I can easily reload the browser, but I don't want to do that, because its rather slow, and maybe you have some input on the page, which would be lost. Ideally I would like to force Chrome to reload all styles without reloading the page. Since I can inject JavaScript code into Chrome with Selenium, it suffices an answer using JavaScript only, I can deal with the Selenium part. However, if there is some Selenium-specific way of doing this, even better!
I would rather not depend on jQuery or any other external libraries for this, but if needed, I can live with that also.
For the time being, I don't need compatibility with any other browser than Chrome (>31), but if there is a cross-browser compatible solution, it would be a plus!

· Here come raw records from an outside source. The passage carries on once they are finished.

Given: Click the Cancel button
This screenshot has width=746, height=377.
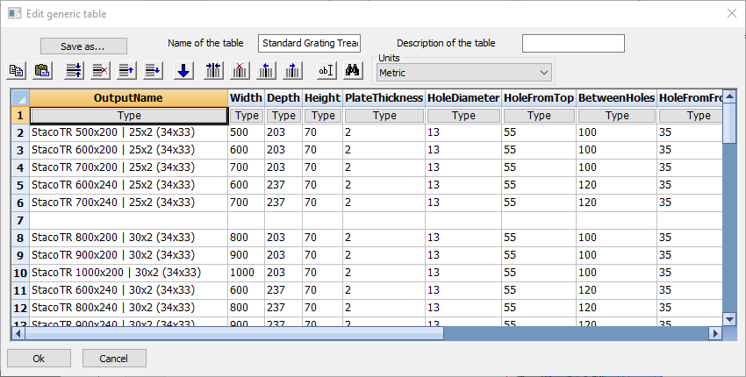Looking at the screenshot, I should [114, 358].
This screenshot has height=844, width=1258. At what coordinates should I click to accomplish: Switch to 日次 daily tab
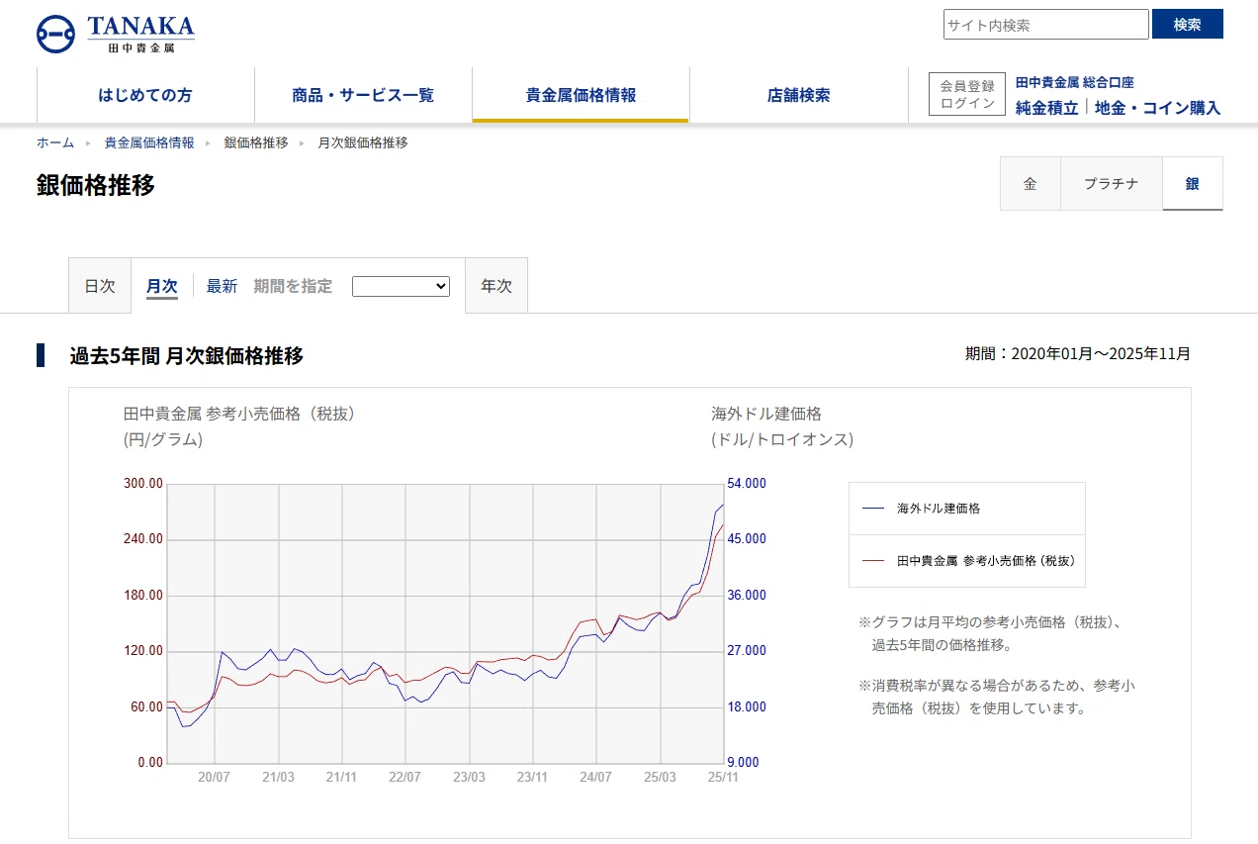pyautogui.click(x=100, y=286)
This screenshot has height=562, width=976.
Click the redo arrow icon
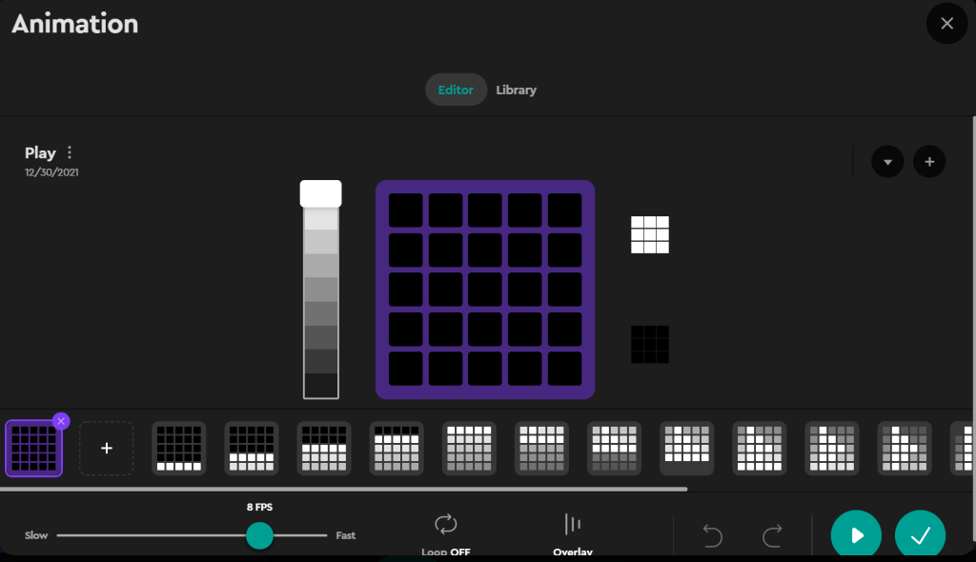(772, 535)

EDIT: After reading a few answers to similar questions, I want to add a few constrains:
I'm not writing the HTML, so I cannot change the way styleheets are added, or the order, neither can I expect them to have a specific id, or anything like that. I can inject any JavaScipt I want, but I cannot control how the HTML was generated in the first place.
I don't want to append
?v=random()
or anything like that, because I don't have control over the server either, so I don't know if the server will look at that and do something different. Besides, I would not like to circumvent the caching, if the server responds302
and the browser caches, then I'm OK with that.If possible, I would like the solution to work also for programatically injected CSS (as far as is possible), since the page may be using some CSS AMD loader, or any other Ajax stuff. Ideally, I would like to say to Chrome "please reapply all CSS" as abstract as possible, instead of relying on finding all
link
tags and such, because those solutions always have a gotcha.
Just to clarify, I know these are kind of hard constrains, but I'm developing a plugin for a text editor, so I need to cope with every technology/web framework/methodology the developer is using, so I cannot trust too much that the developer will follow certain patterns. Of course, I would like to cope with as many situations as possible, but I'm willing to drop unrealistic constrains if necessary. However, I do can force developers to use a specific version of Chrome, at least for developing.
As of now, none of the answers I've found on SO so far provide this level of development-agnosticism.